Кошка на дороге (сборник) - Виктория Токарева
Шрифт:
Интервал:
Закладка:
Пятьдесят лет – первый юбилей.
Страна дала орден за вклад в культуру и звание «Заслуженный работник». Орден вручали в Кремле.
Перед Артамоновой шел получать награду коротенький старик. Его награждали за вклад в профсоюзное движение и в связи с каким-то «-летием». Скорее всего это был четвертый юбилей. Старик нажал громкую педаль и закричал, забился, как в падучей, благодаря за самый счастливый миг в его жизни, обещал, что он и дальше… все оставшиеся силы… Лысина старика стала розовая, Артамонова заволновалась: профсоюзного деятеля может хватить удар.
Высокий чин, вручающий ордена, вежливо пережидал. Он, видимо, привык к таким припадкам. Его глаза были затянуты пленкой, как у спящей птицы. Этой пленкой высокий чин отгораживался от действительности. Невозможно же каждый раз сопереживать чужой радости. Никакого здоровья не хватит!
Старик откричал и без сил вернулся на место. Забросил в рот таблетку валидола.
Следующей была Артамонова.
Вручая орден в красной коробочке, высокий чин посоветовал продолжать в том же духе. И в этом году, как в прошлом. Может быть, он решил, что, получив орден, Артамонова потеряет интерес к делу. Орден – цель. А если цель достигнута – зачем уродоваться дальше.
Артамонова удивилась и переспросила: «Что?»

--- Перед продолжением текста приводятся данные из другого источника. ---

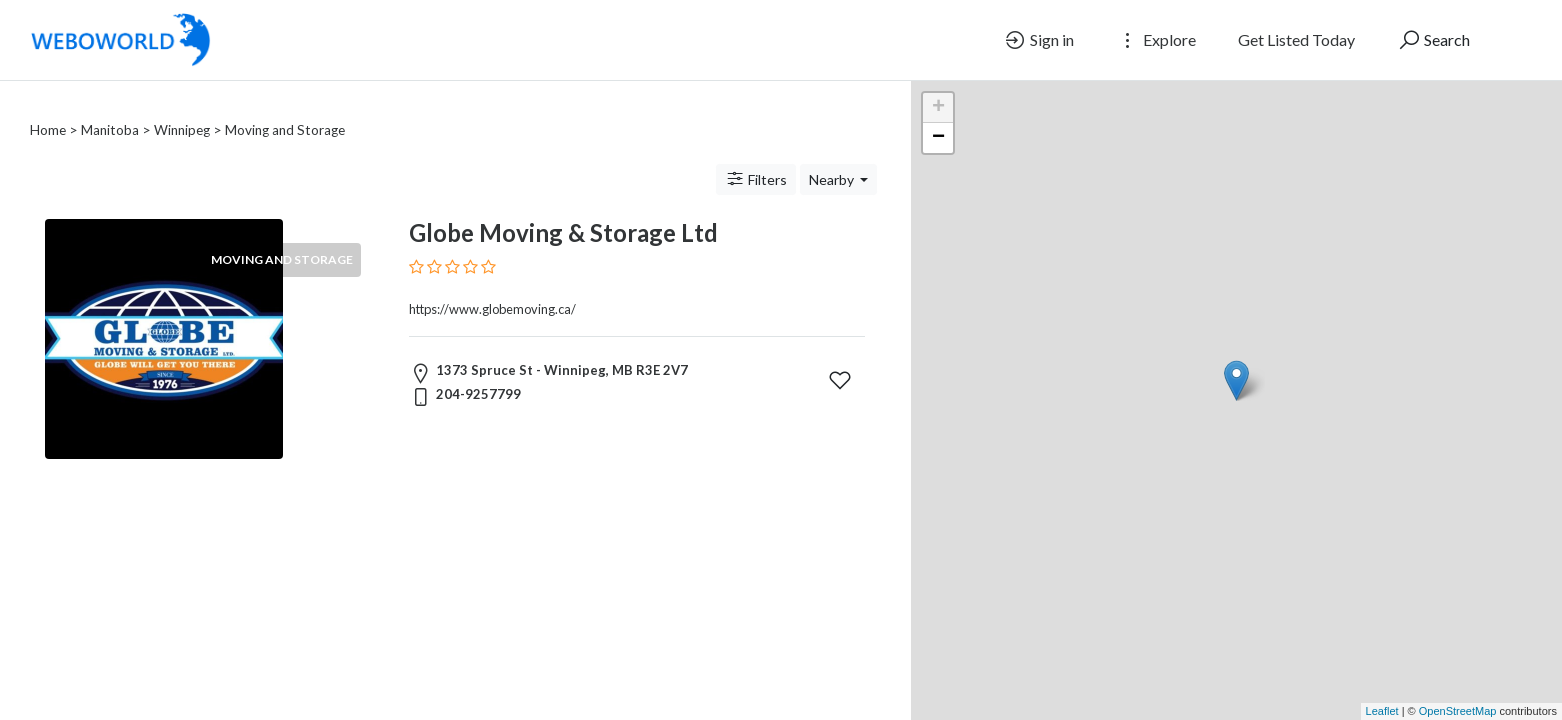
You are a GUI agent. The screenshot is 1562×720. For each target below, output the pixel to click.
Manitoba (110, 106)
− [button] (938, 138)
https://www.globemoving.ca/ (492, 285)
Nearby (833, 155)
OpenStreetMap (1458, 711)
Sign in (1038, 40)
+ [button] (938, 108)
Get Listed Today (1296, 39)
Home (48, 106)
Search (1433, 40)
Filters (756, 155)
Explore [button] (1156, 40)
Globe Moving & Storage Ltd (563, 208)
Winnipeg (182, 106)
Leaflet (1382, 711)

Высокий чин не понял, к чему относится «что», и они какое-то время смотрели друг на друга с нормальным человеческим выражением. Без пленки. Артамонова увидела, что он простой мужик с хохляцкой хитроваткой в глубине глаз, с розовым лицом хорошо питающегося человека. А он тоже что-то такое увидел и, когда сели фотографироваться, сказал: «Нравишься ты мне», – и положил руку на ее колено.
Фотограф приготовился. Артамонова сняла руку, шепнула: «Компрометирующий документ». Он шепнул в ответ: «Сейчас перестройка. Все можно».
У нее мелькнула идея попросить жилье. Попросить – не попросить… Не решилась. Так и осталась в однокомнатной квартире.
Песни Артамоновой пели в ресторанах и с эстрады. Сберегательная книжка стала походить на колодец в болотистой местности. Только вычерпаешь – опять подтекает. Хорошо. Деньги – это свобода. Свобода от нашей пищевой и легкой промышленности. Можно питаться с базара. Одеваться за границами. Передвигаться на машине. В один прекрасный день пришла к выводу: она находится в браке со своим ДЕЛОМ. И лучшего мужа ей не надо. Дело ее кормит, одевает, развлекает, возит в путешествия, дает друзей, положение в обществе. Какой современный мужчина способен дать столько?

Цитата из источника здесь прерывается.